Because of the diversity of their grape varieties and vinicultural zones, I can’t generalize about the other 26 wines, except to say that all were fine – which is in itself pretty remarkable.
- The stand-out among the Falanghina and Falanghina-based wines was Marisa Cuomo’s Furore Bianco 2018 (Costa d’Amalfi), a great wine of complexity, depth, and suavity.
- Among the Fiano di Avellino wines, I particularly liked Tenuta Sarno 1860’s two bottles (2016 and 2017), both of which displayed an admirable varietal character.
- Among the Greco di Tufo, Benito Ferraro’s Terra d’Uva 2018 just shone – but then Ferraro’s Grecos always do: This is a top-flight Greco producer.
- Among the reds, I loved Villa Raiano’s Aglianico Costa Baiano 2015 and the Contrade di Taurasi (aka Cantine Lonardo) Taurasi 2013: Both were really fine, elegant and fresh, complex and totally enjoyable.
Teresa Bruno, co-owner of the Petilia winery with her brother Roberto, who is the winemaker, had gotten caught in New York traffic, arrived late during lunch, and dashed from table to table tirelessly pouring samples from two very welcome bottles: Petilia’s 2017 Ape, a Fiano di Avellino fermented on the skins, and 2015 Quattro Venti, a Greco di Tufo. The Fiano was lovely, with its almondy perfumes and nut and wildflower flavors enhanced by the long skin contact, and the Greco was what I think of as classic Petilia – big and fruity and balanced, just great Greco.
Except to Italian wine nuts like me, none of these wines has the name recognition of the famous Bordeaux or Burgundy estates. It’s useful to remind ourselves that the Romans of the Empire regarded Campanian wines as the best of the best. The Romans weren’t stupid: They recognized and exploited the variety of Campania’s soils and exposures to produce their versions of Chateau Lafite and Richebourg.

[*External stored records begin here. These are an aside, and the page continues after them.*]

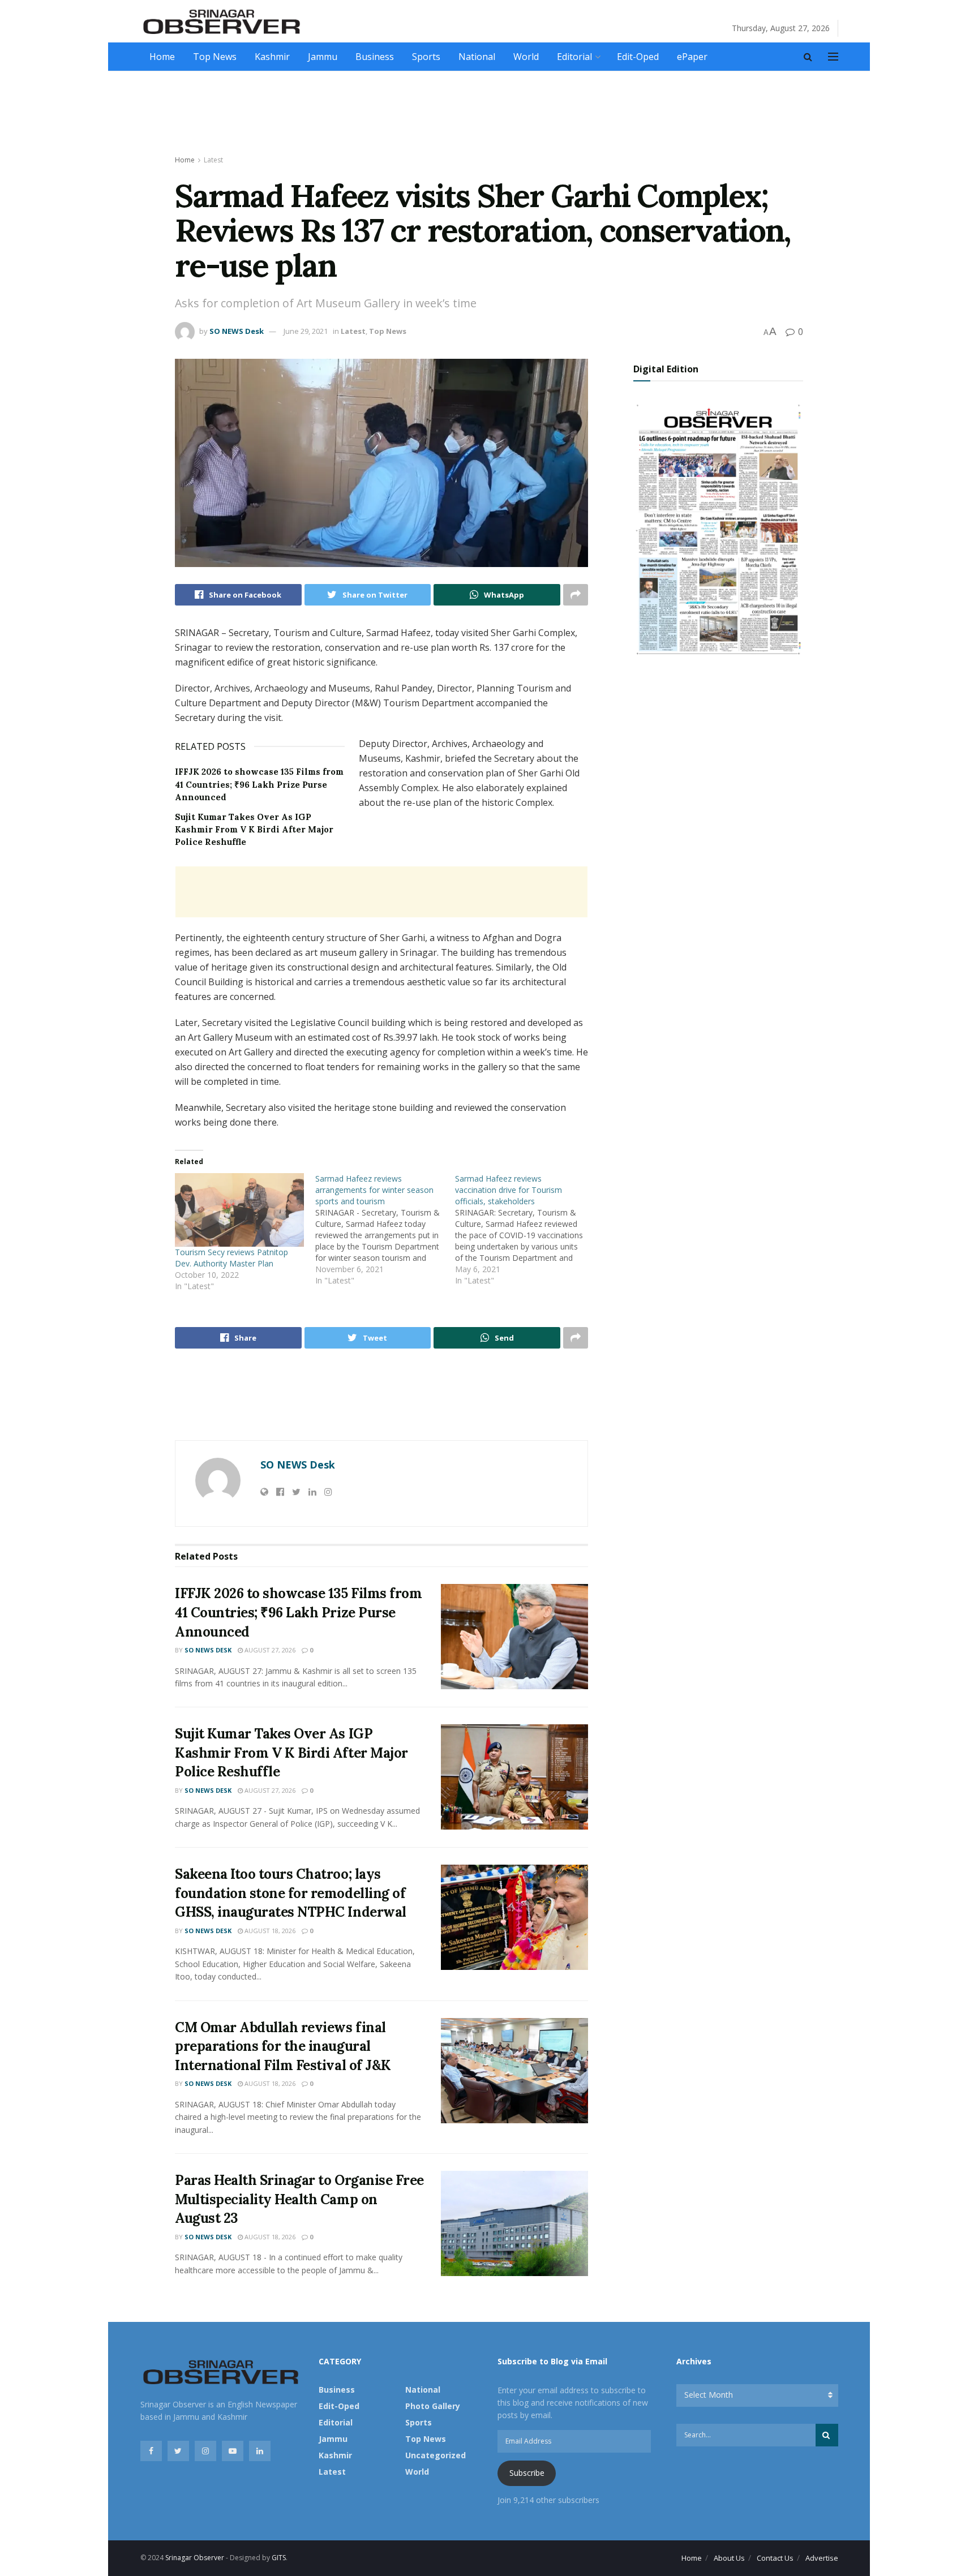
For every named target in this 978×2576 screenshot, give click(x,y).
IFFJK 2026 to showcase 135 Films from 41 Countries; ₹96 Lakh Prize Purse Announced (259, 784)
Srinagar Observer (194, 2557)
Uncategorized (435, 2455)
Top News (215, 56)
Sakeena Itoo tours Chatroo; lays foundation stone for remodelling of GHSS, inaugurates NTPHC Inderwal (290, 1893)
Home (162, 56)
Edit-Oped (638, 56)
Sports (426, 56)
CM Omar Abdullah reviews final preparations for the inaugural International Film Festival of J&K (283, 2046)
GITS (279, 2557)
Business (374, 56)
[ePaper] (718, 527)
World (526, 56)
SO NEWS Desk (236, 331)
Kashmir (272, 56)
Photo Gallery (432, 2406)
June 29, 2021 (306, 331)
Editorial (574, 56)
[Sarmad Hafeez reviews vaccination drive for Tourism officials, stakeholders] (525, 1229)
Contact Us (775, 2558)
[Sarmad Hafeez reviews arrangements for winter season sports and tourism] (385, 1229)
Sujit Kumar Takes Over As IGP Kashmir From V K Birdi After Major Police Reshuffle (254, 830)
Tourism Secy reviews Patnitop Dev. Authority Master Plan (231, 1258)
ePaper (692, 56)
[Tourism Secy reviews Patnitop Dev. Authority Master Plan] (239, 1210)
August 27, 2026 (269, 1650)
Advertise (821, 2558)
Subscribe (526, 2472)
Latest (213, 160)
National (476, 56)
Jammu (322, 56)
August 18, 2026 (269, 1930)
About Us (729, 2558)
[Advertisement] (489, 113)
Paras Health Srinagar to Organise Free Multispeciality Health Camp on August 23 (299, 2199)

Obviously, we have no way of knowing whether the grapes being grown in Campania today are the same varieties the Romans cultivated, but we do know that all of them are natives – international varieties have made almost no headway in Campania – and many of them are very old indeed. And more and more indigenes are being rescued all the time. Not two decades back, Falanghina was endangered. Even more recently, Pallagrella bianco and Pallagrello rosso and Casavecchia have been brought back from the brink of extinction and are now producing award-winning wines.

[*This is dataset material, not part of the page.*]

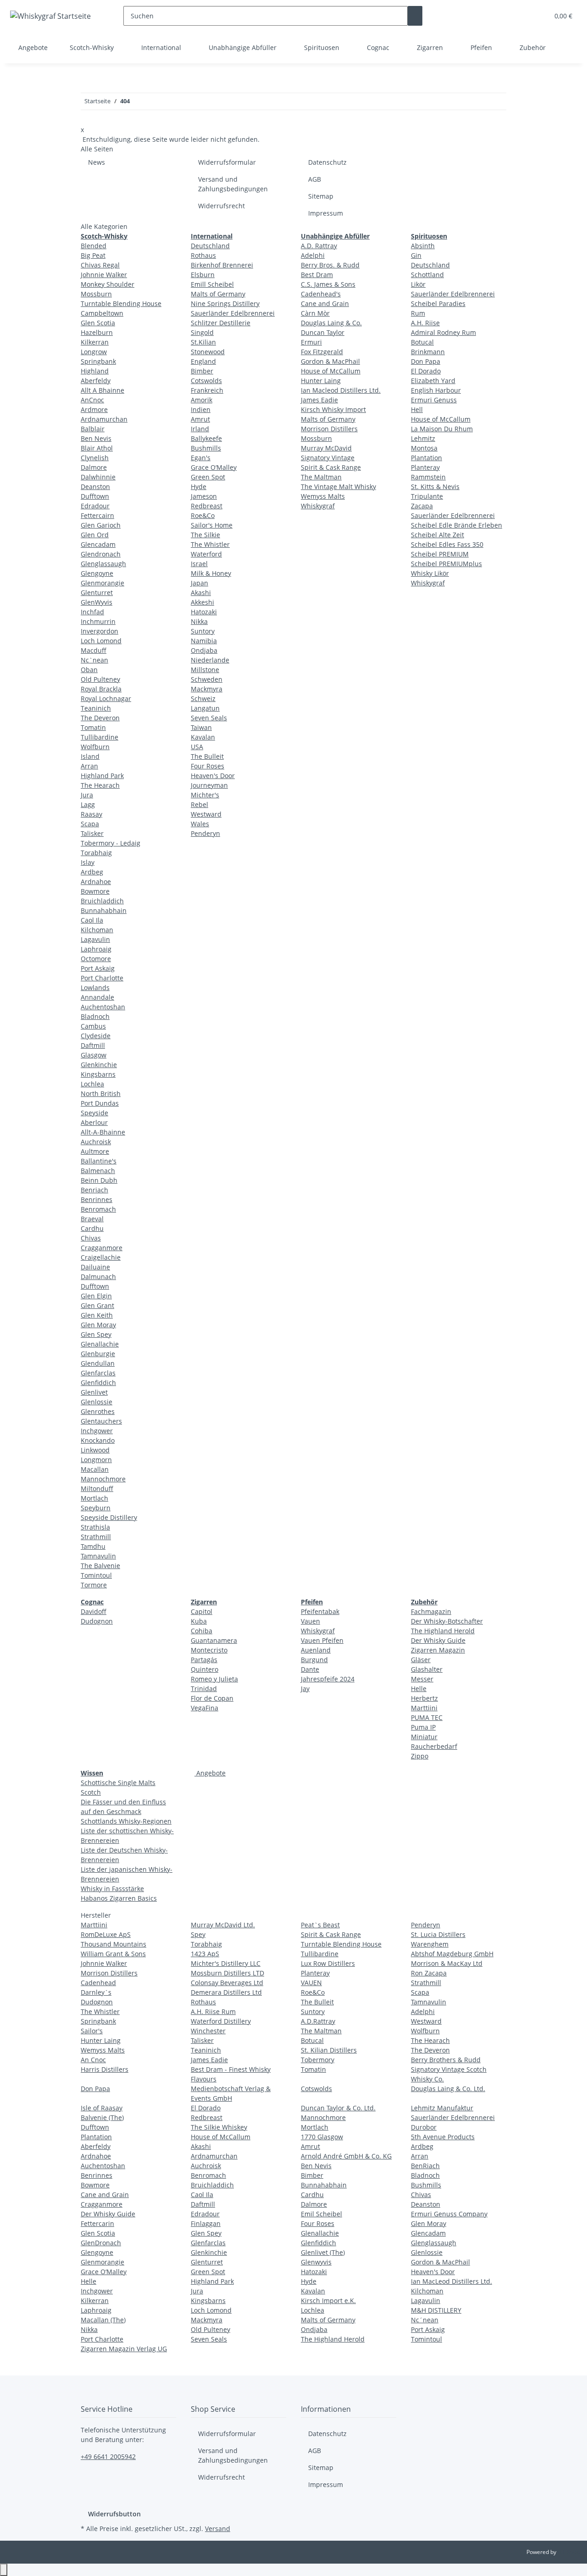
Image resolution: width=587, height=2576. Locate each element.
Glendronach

A few years ago I met a winemaker who told me that on his roughly 30 hectares near Naples he grows 30 or more grape varieties, half of which, he said – and I believe him – “are not in the catalog.” This is why, for me, Campania is endlessly fascinating: It’s going to be presenting us with new old wines for years to come. To paraphrase an old Roman line: Ex Campania, semper aliquid novum.